(What the task requires):
All lines holding the word "section" are to be copied from the records beneath.

(Stored dataset items):
☆ ☆ ☆ ☆ ☆ ☆ ☆

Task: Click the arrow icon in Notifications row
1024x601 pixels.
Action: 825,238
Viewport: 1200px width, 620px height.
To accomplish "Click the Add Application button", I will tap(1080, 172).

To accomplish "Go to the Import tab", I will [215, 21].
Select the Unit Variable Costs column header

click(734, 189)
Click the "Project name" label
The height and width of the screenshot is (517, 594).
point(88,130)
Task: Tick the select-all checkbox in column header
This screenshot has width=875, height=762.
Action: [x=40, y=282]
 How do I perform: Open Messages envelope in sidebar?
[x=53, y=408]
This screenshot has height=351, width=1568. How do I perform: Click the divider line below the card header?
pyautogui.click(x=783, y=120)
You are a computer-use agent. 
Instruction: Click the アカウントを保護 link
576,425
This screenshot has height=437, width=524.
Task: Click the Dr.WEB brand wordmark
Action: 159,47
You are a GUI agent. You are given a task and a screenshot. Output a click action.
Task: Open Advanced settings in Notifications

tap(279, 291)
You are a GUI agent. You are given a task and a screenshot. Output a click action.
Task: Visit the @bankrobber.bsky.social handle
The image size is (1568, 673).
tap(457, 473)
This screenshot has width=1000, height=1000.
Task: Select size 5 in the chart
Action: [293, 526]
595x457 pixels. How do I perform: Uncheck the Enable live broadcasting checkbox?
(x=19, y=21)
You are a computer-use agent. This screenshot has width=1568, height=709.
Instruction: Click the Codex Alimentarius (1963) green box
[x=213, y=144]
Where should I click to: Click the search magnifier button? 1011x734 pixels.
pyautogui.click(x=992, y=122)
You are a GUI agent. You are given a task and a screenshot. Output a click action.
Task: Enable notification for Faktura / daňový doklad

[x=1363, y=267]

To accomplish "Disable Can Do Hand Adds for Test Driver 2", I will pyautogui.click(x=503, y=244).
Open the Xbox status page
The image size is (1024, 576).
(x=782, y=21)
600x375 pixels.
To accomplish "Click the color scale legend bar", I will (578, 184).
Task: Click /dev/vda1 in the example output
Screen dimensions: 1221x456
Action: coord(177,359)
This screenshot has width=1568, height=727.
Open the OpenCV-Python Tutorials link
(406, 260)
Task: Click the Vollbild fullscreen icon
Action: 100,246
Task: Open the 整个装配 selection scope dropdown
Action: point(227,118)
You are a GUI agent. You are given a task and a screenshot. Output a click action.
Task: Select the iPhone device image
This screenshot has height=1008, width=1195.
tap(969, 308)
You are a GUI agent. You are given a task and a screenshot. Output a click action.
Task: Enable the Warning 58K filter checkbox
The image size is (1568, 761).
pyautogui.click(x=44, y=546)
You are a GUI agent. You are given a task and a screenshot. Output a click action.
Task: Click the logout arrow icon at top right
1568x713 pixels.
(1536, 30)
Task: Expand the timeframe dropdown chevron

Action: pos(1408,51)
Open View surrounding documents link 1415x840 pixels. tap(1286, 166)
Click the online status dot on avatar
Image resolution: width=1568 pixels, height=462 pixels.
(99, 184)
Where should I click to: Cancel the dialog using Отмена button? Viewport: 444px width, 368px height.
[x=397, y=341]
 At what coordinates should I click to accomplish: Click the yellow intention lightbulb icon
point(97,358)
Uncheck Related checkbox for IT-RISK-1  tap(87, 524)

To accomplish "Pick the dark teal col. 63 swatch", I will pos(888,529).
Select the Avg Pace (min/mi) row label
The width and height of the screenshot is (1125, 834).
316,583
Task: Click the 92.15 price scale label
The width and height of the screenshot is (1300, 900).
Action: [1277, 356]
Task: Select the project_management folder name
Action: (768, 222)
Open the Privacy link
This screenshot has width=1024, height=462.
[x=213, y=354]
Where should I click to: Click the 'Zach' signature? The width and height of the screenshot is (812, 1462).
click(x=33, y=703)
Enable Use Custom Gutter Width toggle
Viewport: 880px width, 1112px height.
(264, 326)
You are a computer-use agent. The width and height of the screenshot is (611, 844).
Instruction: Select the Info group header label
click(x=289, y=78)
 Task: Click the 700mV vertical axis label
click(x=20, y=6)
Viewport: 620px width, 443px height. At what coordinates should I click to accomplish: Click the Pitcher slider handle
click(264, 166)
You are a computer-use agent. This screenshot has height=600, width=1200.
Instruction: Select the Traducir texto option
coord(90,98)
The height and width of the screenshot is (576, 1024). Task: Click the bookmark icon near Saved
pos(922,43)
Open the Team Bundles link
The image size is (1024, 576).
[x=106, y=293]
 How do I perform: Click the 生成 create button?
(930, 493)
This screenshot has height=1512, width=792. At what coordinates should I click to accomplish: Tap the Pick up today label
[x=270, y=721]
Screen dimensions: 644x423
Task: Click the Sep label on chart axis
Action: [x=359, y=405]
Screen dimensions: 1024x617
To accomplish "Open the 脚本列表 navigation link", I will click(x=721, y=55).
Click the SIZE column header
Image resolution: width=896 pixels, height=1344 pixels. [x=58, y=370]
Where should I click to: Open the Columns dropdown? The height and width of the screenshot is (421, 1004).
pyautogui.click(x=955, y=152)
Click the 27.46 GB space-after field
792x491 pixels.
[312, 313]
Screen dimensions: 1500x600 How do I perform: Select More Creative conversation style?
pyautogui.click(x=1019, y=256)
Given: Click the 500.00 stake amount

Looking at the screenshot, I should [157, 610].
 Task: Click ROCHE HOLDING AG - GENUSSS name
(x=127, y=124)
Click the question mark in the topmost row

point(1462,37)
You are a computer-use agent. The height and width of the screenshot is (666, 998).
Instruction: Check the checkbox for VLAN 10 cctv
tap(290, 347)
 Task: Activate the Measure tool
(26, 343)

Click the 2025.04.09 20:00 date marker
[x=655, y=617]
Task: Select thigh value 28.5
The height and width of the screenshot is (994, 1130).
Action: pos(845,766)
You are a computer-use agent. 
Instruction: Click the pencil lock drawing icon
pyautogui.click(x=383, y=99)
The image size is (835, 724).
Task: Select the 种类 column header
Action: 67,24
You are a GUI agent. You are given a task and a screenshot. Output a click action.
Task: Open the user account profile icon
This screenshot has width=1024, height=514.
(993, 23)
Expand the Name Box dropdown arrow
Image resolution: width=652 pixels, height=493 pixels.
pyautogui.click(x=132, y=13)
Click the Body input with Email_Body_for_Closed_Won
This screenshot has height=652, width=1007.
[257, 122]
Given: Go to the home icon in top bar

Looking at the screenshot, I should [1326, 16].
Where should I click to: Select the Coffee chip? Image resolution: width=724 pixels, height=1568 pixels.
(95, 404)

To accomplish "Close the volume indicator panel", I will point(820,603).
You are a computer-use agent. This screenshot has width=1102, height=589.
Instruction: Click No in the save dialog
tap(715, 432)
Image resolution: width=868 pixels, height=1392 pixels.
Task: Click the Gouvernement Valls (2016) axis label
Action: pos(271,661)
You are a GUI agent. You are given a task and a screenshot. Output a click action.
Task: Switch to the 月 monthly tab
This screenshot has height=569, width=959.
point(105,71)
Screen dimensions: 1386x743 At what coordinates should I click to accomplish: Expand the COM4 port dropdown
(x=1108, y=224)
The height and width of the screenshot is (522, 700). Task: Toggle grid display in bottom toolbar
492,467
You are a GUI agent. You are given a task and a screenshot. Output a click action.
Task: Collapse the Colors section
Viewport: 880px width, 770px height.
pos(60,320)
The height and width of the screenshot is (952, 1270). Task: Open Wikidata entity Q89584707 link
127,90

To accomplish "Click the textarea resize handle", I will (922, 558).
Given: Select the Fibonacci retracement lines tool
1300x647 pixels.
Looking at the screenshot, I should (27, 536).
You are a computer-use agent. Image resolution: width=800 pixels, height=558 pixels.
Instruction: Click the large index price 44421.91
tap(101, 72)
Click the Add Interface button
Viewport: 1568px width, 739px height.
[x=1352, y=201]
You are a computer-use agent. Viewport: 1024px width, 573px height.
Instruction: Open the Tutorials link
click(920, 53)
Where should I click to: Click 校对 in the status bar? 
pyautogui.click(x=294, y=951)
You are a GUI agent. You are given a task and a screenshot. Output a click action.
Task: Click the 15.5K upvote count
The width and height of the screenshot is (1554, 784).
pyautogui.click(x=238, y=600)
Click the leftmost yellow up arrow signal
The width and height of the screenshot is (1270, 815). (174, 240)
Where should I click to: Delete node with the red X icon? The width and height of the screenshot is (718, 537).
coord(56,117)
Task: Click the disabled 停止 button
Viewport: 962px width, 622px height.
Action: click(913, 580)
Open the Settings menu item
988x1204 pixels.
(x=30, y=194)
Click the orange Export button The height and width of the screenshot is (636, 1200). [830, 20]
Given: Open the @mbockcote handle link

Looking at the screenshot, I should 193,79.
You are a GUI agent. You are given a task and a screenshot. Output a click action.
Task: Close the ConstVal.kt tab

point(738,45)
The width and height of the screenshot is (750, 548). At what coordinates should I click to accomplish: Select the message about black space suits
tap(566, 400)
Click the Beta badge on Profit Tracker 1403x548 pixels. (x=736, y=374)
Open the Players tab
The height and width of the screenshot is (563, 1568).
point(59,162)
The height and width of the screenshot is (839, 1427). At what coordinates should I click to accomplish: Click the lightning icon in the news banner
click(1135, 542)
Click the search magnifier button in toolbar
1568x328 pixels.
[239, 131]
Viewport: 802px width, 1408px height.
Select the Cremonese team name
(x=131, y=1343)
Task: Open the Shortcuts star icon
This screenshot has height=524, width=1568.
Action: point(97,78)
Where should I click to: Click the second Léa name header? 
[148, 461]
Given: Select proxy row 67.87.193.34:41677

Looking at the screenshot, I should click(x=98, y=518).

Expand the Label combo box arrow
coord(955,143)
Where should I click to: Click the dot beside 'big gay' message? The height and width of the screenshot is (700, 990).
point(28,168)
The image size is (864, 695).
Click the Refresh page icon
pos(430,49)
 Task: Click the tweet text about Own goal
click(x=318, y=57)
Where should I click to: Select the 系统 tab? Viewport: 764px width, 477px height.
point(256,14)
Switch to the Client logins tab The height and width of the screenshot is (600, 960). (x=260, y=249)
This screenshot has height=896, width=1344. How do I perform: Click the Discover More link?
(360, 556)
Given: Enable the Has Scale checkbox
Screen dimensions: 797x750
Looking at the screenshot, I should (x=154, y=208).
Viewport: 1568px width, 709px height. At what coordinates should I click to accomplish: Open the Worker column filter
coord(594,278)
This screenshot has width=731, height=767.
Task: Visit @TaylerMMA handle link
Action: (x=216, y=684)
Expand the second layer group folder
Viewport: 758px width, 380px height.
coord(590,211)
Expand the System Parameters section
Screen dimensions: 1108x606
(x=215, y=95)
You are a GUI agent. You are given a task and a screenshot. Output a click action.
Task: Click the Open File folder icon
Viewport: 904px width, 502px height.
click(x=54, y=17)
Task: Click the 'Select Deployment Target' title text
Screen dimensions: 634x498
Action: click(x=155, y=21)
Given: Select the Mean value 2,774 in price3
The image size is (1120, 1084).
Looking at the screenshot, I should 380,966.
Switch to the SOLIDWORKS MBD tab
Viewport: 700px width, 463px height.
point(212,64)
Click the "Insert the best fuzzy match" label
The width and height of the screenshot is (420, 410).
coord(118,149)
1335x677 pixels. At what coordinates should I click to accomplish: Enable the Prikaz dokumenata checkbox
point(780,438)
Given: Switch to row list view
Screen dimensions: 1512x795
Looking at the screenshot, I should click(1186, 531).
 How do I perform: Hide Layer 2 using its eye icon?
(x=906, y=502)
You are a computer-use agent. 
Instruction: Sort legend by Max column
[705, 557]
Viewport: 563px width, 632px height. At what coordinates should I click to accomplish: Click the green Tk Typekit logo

☆ ☆ ☆ ☆ ☆ ☆ ☆

(Written response):
Task: Collapse the Colors section
Expand the System Parameters section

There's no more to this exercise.